Brantano est la marque la plus connue de FNG. ©SISKA VANDECASTEELE

Les banques n’injecteront pas d’argent supplémentaire dans FNG. Elles veulent que l’entreprise de mode trouve d’abord d’autres sources de financement.

Le ciel s’assombrit au-dessus du groupe FNG, la maison-mère, entre autres, de Brantano. L’avenir de l’entreprise de mode et de ses 3.000 employés restants est de plus en plus menacé. Les banques, qui ont prêté 260 millions d’euros à FNG ces dernières années, ont informé la société qu’elle ne voulaient pas y injecter d’argent supplémentaire.

"Nous devons encore nous mettre d'accord sur quand nous devrons finalement rembourser ce crédit."
Gunther De Backer
Porte-parole de FNG

Elles donnent tout de même à FNG, qui est pour l'instant protégé contre ses créanciers, un peu d’espace de respiration. L’entreprise n’aura pas à rembourser un crédit de 20 millions d’euros à la date prévue initialement. "Nous devons encore nous mettre d’accord sur quand nous devrons finalement rembourser ce crédit", déclare le porte-parole Gunther De Backer.

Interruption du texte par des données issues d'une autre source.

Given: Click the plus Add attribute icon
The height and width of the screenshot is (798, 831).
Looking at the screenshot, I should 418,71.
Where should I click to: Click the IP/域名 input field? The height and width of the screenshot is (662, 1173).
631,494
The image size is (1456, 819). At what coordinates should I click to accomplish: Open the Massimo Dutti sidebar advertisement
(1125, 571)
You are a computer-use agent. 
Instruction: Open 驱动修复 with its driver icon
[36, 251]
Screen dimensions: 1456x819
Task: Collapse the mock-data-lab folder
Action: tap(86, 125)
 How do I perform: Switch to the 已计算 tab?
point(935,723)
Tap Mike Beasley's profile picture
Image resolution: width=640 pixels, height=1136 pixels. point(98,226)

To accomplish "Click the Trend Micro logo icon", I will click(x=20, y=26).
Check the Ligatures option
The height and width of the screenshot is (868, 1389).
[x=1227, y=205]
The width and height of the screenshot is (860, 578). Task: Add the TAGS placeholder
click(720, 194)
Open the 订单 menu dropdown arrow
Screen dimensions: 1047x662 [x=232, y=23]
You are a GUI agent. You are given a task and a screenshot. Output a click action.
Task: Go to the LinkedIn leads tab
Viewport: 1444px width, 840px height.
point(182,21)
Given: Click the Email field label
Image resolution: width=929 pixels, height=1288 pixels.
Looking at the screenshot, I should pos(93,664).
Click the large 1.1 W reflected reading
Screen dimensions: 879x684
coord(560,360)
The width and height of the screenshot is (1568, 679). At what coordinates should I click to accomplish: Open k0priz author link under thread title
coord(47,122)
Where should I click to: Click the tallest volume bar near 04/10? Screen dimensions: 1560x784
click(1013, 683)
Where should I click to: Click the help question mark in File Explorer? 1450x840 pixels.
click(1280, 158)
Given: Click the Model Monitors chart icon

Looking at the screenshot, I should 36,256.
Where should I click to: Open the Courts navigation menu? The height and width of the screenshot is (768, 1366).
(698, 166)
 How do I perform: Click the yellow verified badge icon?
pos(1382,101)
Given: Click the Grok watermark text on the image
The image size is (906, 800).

Quatre pistes de financement

FNG a discuté pendant des semaines avec ses banques pour les convaincre de reporter les remboursements et d’annuler une partie des dettes. Sans beaucoup de succès. Selon l’entreprise, un sauvetage est encore possible. FNG indique que les banques sont "prêtes à adopter une attitude constructive" si FNG propose d’autres sources de financement. Quatre pistes sont sur la table: un investissement par un fonds d’investissement, l’émission d’obligations convertibles, la vente d’une partie des stocks de vêtement et de chaussures (un candidat s’est déclaré) et la vente de certains actifs comme des magasins ou des marques de mode.

Le temps presse: l’entreprise a un besoin urgent d’argent frais pour financer l’achat de la collection d’automne – les fournisseurs se méfient et exigent des avances, estimées à une quinzaine de millions d'euros.